▸ **INSTRUCTION**: Copy out every line of the listing below without changing anything.

══ INPUT RECORDS

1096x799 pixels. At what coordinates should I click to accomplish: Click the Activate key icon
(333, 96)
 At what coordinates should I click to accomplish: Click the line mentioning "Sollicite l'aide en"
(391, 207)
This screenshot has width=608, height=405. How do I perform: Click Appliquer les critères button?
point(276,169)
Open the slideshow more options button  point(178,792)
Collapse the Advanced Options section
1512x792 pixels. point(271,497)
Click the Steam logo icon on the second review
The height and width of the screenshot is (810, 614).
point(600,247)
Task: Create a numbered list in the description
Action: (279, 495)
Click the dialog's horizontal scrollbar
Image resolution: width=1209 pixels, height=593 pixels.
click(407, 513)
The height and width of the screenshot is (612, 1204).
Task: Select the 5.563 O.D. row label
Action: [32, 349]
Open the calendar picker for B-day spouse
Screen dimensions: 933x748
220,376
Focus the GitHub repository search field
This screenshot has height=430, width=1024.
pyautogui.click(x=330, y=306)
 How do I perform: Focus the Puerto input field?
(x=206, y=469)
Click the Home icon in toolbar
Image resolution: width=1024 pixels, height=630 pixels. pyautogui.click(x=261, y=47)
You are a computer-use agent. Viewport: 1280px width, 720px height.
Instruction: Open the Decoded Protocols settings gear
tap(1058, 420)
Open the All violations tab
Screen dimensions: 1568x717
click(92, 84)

════

▸ **SOLUTION**:
1096x799 pixels. At what coordinates should I click to accomplish: Click the Activate key icon
(333, 96)
 At what coordinates should I click to accomplish: Click the line mentioning "Sollicite l'aide en"
(391, 207)
This screenshot has width=608, height=405. How do I perform: Click Appliquer les critères button?
point(276,169)
Open the slideshow more options button  point(178,792)
Collapse the Advanced Options section
1512x792 pixels. point(271,497)
Click the Steam logo icon on the second review
The height and width of the screenshot is (810, 614).
point(600,247)
Task: Create a numbered list in the description
Action: (279, 495)
Click the dialog's horizontal scrollbar
Image resolution: width=1209 pixels, height=593 pixels.
click(407, 513)
The height and width of the screenshot is (612, 1204).
Task: Select the 5.563 O.D. row label
Action: [32, 349]
Open the calendar picker for B-day spouse
Screen dimensions: 933x748
220,376
Focus the GitHub repository search field
This screenshot has height=430, width=1024.
pyautogui.click(x=330, y=306)
 How do I perform: Focus the Puerto input field?
(x=206, y=469)
Click the Home icon in toolbar
Image resolution: width=1024 pixels, height=630 pixels. pyautogui.click(x=261, y=47)
You are a computer-use agent. Viewport: 1280px width, 720px height.
Instruction: Open the Decoded Protocols settings gear
tap(1058, 420)
Open the All violations tab
Screen dimensions: 1568x717
click(92, 84)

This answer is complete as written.